▶ [What you need to do]: Please show every line from the entries that carries the word "arrow".

(Stored records)

= Beginning of Section =

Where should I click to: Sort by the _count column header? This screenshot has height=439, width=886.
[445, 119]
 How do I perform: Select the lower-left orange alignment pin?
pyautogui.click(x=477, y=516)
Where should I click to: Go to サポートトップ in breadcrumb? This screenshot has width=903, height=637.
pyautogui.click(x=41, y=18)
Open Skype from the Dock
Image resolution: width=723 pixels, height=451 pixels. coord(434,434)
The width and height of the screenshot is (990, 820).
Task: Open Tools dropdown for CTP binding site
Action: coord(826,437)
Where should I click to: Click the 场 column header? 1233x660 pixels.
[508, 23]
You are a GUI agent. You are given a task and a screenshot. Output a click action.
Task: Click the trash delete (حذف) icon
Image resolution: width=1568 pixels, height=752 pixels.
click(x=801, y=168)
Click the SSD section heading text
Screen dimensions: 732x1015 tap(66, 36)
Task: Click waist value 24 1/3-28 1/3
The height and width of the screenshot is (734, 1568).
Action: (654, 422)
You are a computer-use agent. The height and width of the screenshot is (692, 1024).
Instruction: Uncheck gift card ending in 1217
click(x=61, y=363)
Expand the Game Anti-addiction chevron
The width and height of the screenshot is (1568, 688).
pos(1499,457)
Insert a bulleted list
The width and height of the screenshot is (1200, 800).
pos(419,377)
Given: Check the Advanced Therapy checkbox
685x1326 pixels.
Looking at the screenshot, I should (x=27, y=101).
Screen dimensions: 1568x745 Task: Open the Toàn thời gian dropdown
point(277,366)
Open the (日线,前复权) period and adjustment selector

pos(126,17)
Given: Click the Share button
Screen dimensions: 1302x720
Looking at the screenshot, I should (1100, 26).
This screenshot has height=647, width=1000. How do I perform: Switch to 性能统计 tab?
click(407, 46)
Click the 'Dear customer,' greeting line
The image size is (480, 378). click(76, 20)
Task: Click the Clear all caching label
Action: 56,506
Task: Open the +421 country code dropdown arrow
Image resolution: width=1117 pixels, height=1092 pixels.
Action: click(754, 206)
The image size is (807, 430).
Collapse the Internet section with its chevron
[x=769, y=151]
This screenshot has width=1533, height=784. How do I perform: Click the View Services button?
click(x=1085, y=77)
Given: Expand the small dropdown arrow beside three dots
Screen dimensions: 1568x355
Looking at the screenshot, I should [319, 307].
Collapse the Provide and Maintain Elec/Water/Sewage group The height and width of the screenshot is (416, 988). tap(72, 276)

= End of Section =

▶ [Written solution]:
Task: Open the +421 country code dropdown arrow
Given: Expand the small dropdown arrow beside three dots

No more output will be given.